Vorliegender Text:
Augsburger Allgemeine (Land West)

Im Pferdesatt­el quer durch Europa

Abenteuer Vor vier Wochen ist Tina Boche in Athen auf ihren Haflinger Paco gestiegen. Mit drei Mitstreite­rn reitet sie 3000 Kilometer bis nach Kassel zur Kunstausst­ellung Documenta. So eine Reise verblüfft manchen Grenzbeamt­en

- VON ELLI HÖCHSTÄTTE­R www.documenta.de

Mazedonien/Meitingen 3000 Kilometer in drei Monaten: Vier Reiter legen während der Weltkunsts­chau Documenta 14 die Strecke von Athen nach Kassel mit Pferden gemeinsam zurück. Sie verbinden auf diese Weise die beiden Ausstellun­gsorte miteinande­r – und zeichnen damit auch gleichzeit­ig eine der modernen Fluchtrout­en quer durch Europa nach. Die Idee für den Ritt stammt von dem schottisch­en Konzept-Künstler Ross Birrell.

Aufgaben:
1) Prüfen Sie anhand des Artikels über den Ritt nach Kassel, ob die folgenden Aussagen zutreffen: (a) Die Reiter legen die Strecke von Athen nach Kassel zurück. (b) Sechs Reiter sind gemeinsam unterwegs. (c) Paco ist ein Haflinger. Beantworten Sie jede Aussage mit Ja oder Nein, und zitieren Sie die entscheidenden Worte wörtlich.
2) Setzen Sie den Artikel über den Ritt nach Kassel im Anschluss an seinen letzten Satz fort.

Bereitgestellte Daten:
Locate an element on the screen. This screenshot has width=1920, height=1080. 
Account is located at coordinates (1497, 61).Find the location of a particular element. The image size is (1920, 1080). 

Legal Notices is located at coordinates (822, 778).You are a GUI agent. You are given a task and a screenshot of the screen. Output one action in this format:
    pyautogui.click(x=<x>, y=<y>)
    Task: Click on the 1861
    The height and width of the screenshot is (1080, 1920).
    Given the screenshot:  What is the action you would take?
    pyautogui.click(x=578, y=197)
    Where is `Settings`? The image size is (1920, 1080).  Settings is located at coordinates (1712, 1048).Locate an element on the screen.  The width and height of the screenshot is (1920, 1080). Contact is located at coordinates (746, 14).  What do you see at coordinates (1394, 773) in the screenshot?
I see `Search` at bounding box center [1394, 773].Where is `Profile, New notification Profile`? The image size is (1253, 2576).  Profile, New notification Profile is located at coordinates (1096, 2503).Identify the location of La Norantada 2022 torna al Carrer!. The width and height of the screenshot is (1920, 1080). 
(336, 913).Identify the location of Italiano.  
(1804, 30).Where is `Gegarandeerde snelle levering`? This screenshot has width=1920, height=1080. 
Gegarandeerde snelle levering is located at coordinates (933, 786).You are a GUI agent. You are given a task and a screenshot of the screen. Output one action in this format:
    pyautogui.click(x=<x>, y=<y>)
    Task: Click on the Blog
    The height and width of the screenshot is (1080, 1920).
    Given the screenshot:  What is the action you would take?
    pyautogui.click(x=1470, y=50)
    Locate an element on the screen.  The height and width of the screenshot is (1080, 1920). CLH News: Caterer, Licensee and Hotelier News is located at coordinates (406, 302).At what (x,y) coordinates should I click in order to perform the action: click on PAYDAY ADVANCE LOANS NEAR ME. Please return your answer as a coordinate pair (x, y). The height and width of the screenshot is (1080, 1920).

Lösungen im Einzelnen:
1)
(a) Ja: „die Strecke von Athen nach Kassel“
(b) Nein: „Vier Reiter legen“
(c) Ja: „auf ihren Haflinger Paco gestiegen“

2)
Mit dabei ist seit 9. April auch Tina Boche aus Erlingen in der Marktgemei­nde Meitingen, die einen Reit- und Fahrausbil­dungsstall auf der Markter Burg führt und selbst auch Künstlerin ist. Ihr tierischer Gefährte bei diesem Abenteuer ist der Haflinger Paco, der ihrer Tochter gehört. „Wir legen täglich rund 30 Kilometer zurück“, erzählt Boche. Die Route führt durch Griechenla­nd, Mazedonien, Serbien, Kroatien, Slowenien und Österreich nach Deutschlan­d. Ankommen sollen die Reiter am 9. Juli, etwa einen Monat nach der Eröffnung der hunderttäg­igen Documenta-Schau in Kassel.

Derart viele Stunden im Sattel zu verbringen, ist für Boche nichts Außergewöh­nliches. Sie hat bereits viele lange Ritte durch Europa und auch in den Anden in Südamerika unternomme­n.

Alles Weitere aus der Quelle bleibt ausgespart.